その夜の食卓には、少々不恰好なオムライスが並んだ。

「ごめん! もうちょっと可愛いオムライスになる予定だったんだけど!」

 詩乃が嘆きの声をあげながら、皿をテーブルに置く。

 トロトロ卵タイプのオムライスだ。少々固まりすぎて、チキンライスの上にデンと乗っかっている。

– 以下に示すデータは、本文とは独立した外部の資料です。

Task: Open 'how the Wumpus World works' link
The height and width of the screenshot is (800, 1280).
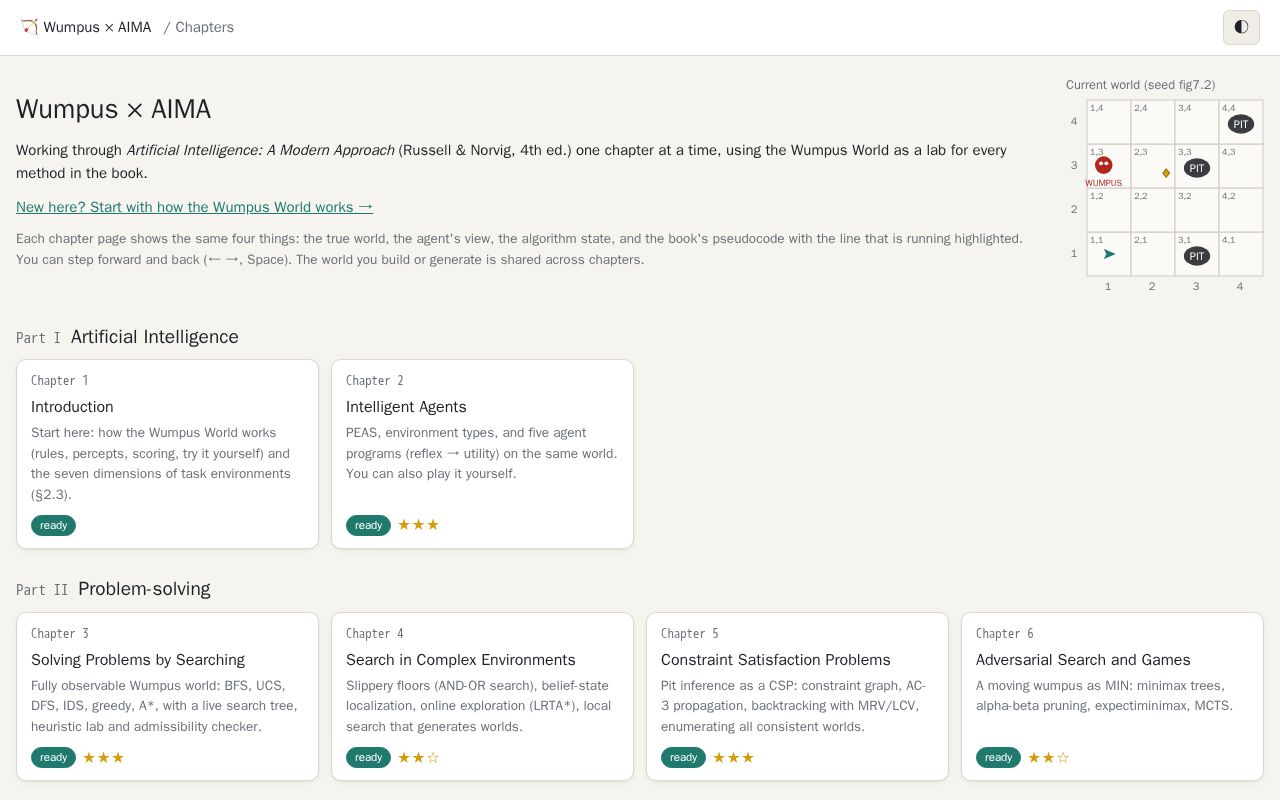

 お手本のようなオムライスではないが、美味しそうだ。

「いただきます」

 明人は顔色を変えずに、すぐに口に運んだ。

「ど、どう……?」

 ドギマギしながら、詩乃が上目遣いに反応を伺う。

「美味しいですよ。上手に出来ましたね」

「よ、よかったー!」

 ほっとして、詩乃は座椅子の上でひっくり返った。

「いただきますっ」

 テーブルに向き直り、スプーンを掴んで自分でも一口食べる。

「うん。大丈夫そう。やっぱり、ちょっとだけ味が薄いかな?」

「ケチャップをかければ、ちょうどいいですよ」

「あ。ケチャップかけるの、忘れてた」

 キッチンにパタパタとかけていった詩乃が、ケチャップを手に戻ってくる。

「ほい。明人くんの、貸して」

 言われるがままに、明人のオムライスが詩乃の目の前に渡る。

 詩乃は黄色い卵一面に、ケチャップで大きくハートを描いた。

「はい、どうぞ! 愛、込めときました〜」

「ありがとうございます」

 明人が、ふっと笑う。

 赤いハートの形は、ちょっとゆがんだ卵の黄色を美味しそうに彩っていた。